§ **INPUT MATERIAL**:
__________
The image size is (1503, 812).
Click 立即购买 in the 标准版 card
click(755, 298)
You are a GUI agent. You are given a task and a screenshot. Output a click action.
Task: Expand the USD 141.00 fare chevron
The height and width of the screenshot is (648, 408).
__________
§ **JOB**:
Can you turn the records above into a numbered list, one line per item, with blank lines left out?

§ **FINAL RESULT**:
1. The image size is (1503, 812).
2. Click 立即购买 in the 标准版 card
3. click(755, 298)
4. You are a GUI agent. You are given a task and a screenshot. Output a click action.
5. Task: Expand the USD 141.00 fare chevron
6. The height and width of the screenshot is (648, 408).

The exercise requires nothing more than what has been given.